In the last four of those years she has also been working on
this, her first novel.
From this long gestation period has emerged a well-crafted
story bearing the mark of the accomplished playwright's hand
- a sequence of dramatic scenes involving the interplay of
dialogue between a limited number of characters and focusing
on the development of the young protagonist, January, through
her relationship with the older graphologist of the title,
Mae Raine.
When we first encounter January, she has a sorry past behind
her, revealed by what she writes of herself for Mae: her
attempt to move out from her family of origin to make her own
life had resulted only in an unhappiness expressed by her
body through a painful eczema, culminating in the "little
death" of walking fully clothed into the sea, an attempt to
wash away her eczema and old life and become a new person,
symbolised by changing her name to January.

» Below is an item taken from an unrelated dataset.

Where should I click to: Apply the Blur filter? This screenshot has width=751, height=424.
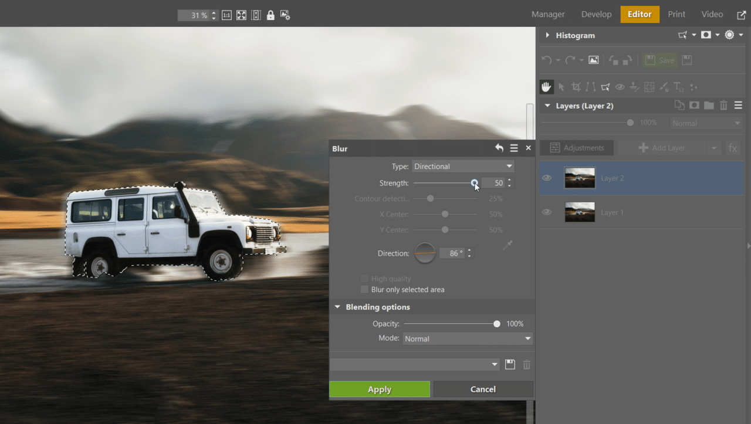(379, 389)
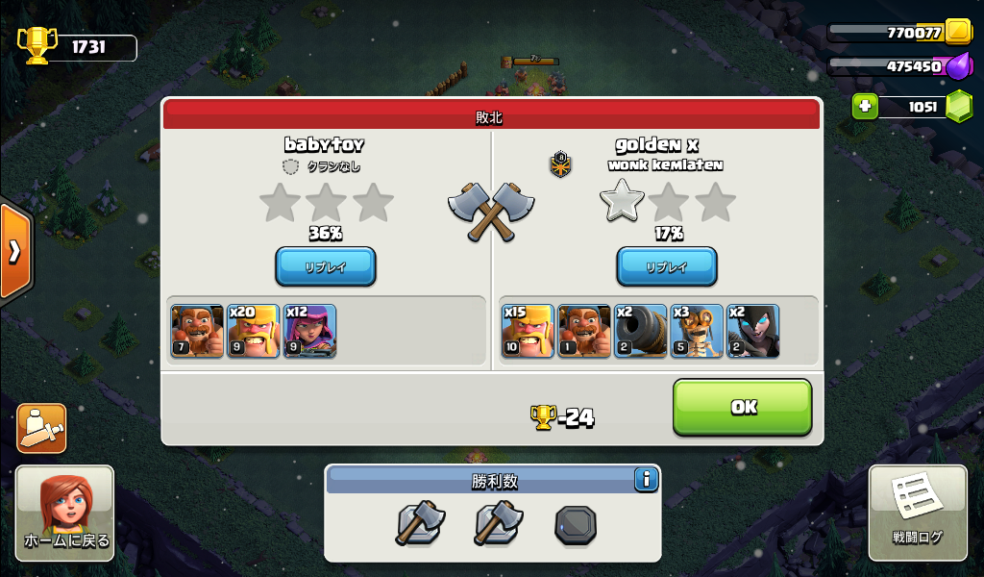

Unfortunately, her January existence has been no real
improvement: a boring dead-end office job, a refusal to enter
into close human relationships, and a self-involved and
judgemental attitude to other people coloured by sexual envy
and a bitter cynicism.
Her only consolation and excitement come in a fantasy affair
with a married man on whom she spies, and the shoplifting of
some earrings coveted by the man's beautiful wife.
After she puts on the earrings, the eczema appears again.
In her desperation, January invades the life of Mae,
following up a card she sees tacked to a supermarket notice
board.
She pushes to become Mae's apprentice, to learn the art of
reading character through handwriting, but instead of
developing the empathy that Mae thinks essential to the art,
January misuses the graphological knowledge and incorporates
it into her fantasy affair.
Learning empathy and getting outside her own fantasies and
judgements comes only when Mae catches her writing love
letters to herself as if they were from her "lover", and
their relationship reaches a crisis point that moves January
to change.
January's development is neatly done, with a nice handling of
plot and point of view: we at first see mainly through
January's eyes, but as the relationship develops, the point
of view moves back and forth between the two women and we can
see Mae coming to understand January more fully and January
not reciprocating in understanding until the crisis forces
her to.
However, the pattern is a bit too neat: January's conversion
is not as convincingly shown as is her earlier destructive
self-involvement and self-deception.
The last part of the novel feels more like a well-made play,
where all is resolved, than like a novel depicting human
complexity and contradiction from within.
But the book is immensely readable, with a vivid and
economical language and a fine control of structure - a
promising debut novel from a writer from whom we shall hear
more.
• Lawrence Jones is an emeritus professor of English.